Tuesday, December 11, 2007

Video System Upgrades

I recently discovered a defect in our video server code which was causing some servers to use up 100% of CPU cycles. On Friday we released an update to address this issue which dramatically improved our quality of service and the maximum number of viewers who can watch your channel. Here's a little chart of CPU usage over time, which shows the big drop on Friday:


You probably won't notice a big difference (unless you have 1000+ viewers on your channel), but rest assured we'll be ready when you become the lonelygirl15 of Justin.tv!

Saturday, December 1, 2007

Unintended consequences

We recently decided to add events on Justin.tv to search as part of the enhanced site-wide schedule we're working on.

We thought that adding something to search would just require couple pieces of work. We need a new template for the type of search result, and then we need to add events to our search index. Shouldn't be more than a 30 minute project, all told.

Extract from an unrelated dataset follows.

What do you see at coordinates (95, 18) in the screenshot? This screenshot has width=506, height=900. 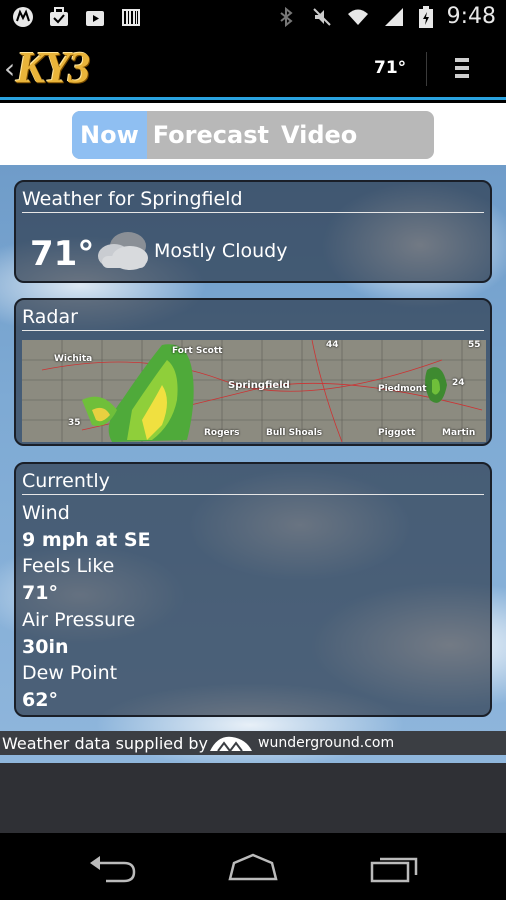 I see `play-store-icon` at bounding box center [95, 18].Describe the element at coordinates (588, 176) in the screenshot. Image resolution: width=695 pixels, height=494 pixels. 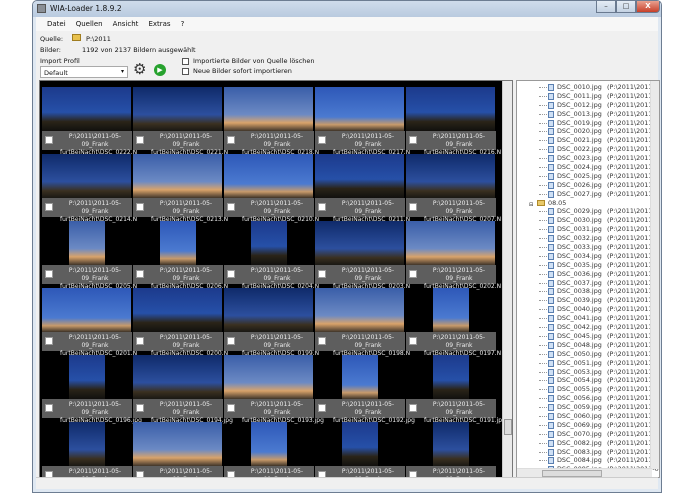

Of course, as I begin implementing it, I immediately notice a complication: every other kind of searchable item on Justin.tv can be sorted by page views, in addition to newness and best text match. So now we have to decide whether to either:
  • Special case the sort code and remove the page view sort for events
  • Add a page views counter for events, requiring a small change to the database schema and a small amount of code in several places. [1]
Neither of these options is particularly difficult, but only because we got lucky and the original change was small as well. We decided to add the counter, if only to satisfy our own OCD. The "just a template" change winds up touching 6 or 7 different parts of the site. This is not a fluke, it's typical. New features nearly always require changes you would never have dreamed of prior to implementation.

This is why second system syndrome is so hard to avoid: It's like invading Vietnam or Iraq. At first everything seems perfectly fine, but the deeper in you get the more unforseen complications emerge. Eventually you find yourself under fire from all directions, and you just want to get it over with before you bleed out any worse than you already are.

[1] As a side note, this is why standard databases suck: part of the reason I want to avoid adding a page view counter to events is that it's going to require making a schema change. Of course, I could create a page_views table that solves the problem generically, but that would have been more work to set up in the beginning, when I had no idea I'd have this problem. And because schemas are costly to change in a running system, changing over to that solution would take yet more work now.